Traditional single-audience research couldn’t reveal the interconnected decisions behind healthcare technology adoption. And as a new-to-market product, with no baseline data on preferences, pricing, or optimal product features, there was a lack of insight into how trust moves between stakeholders and where behavioural friction occurs across the four key markets (Germany, the US, the UK, and France).
Cracking the psychology behind complex B2B2C healthcare decisions to reveal how technology gets adopted across patients, practitioners, and insurers.
The solution
We developed Holistic Behavioural Ecosystem Mapping, combining demand-side (patient) and supply-side (practitioner/insurer) psychology across 4,816 respondents.
Using the Theory of Planned Behaviour alongside demographic, health, and career factors, we applied Structural Equation Modelling to show how loss aversion, authority bias, and social proof affected each stakeholder differently.

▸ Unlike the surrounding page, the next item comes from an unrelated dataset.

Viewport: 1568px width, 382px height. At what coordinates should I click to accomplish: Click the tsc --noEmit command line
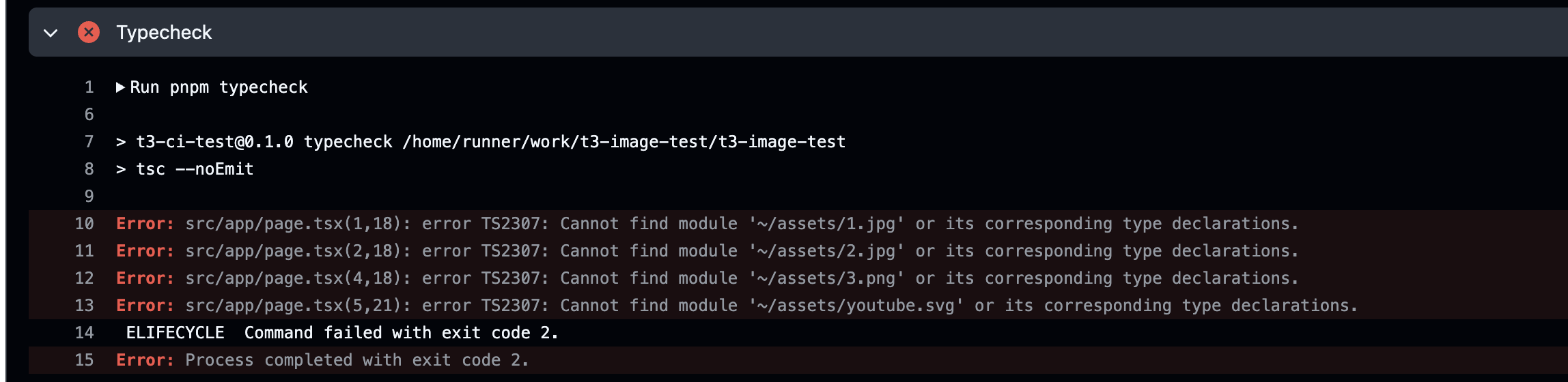coord(184,169)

Choice experiments with conjoint analysis identified the best product design and pricing. They also revealed adoption friction from conflicting psychological drivers, mapped how trust flows between practitioners and patients, and uncovered age × condition effects that drive non-linear adoption patterns.
The impact
The cross-stakeholder behavioural mapping enabled market-specific segmentation strategies addressing distinct psychological profiles in each country.
Choice architecture design allowed messaging that simultaneously addressed patient loss aversion, practitioner authority needs, and insurer risk mitigation biases.
Launch strategy aligned with natural psychological patterns through three-phase behavioural synchronisation: practitioner seeding activated authority bias, patient education enabled trust transfer, and insurance approval triggered social proof cascades.
The research revealed that tech-oriented career paths predicted diagnostic device recommendations while people-oriented paths predicted wellness monitoring recommendations, enabling precise practitioner targeting strategies.
Siemens Healthineers | Manish Deshpande, Global Medical Device and Digital Health R&D Leader
“The ecosystem behavioral mapping revealed insights we never would have discovered through traditional research. This fundamentally changed our go-to-market strategy.”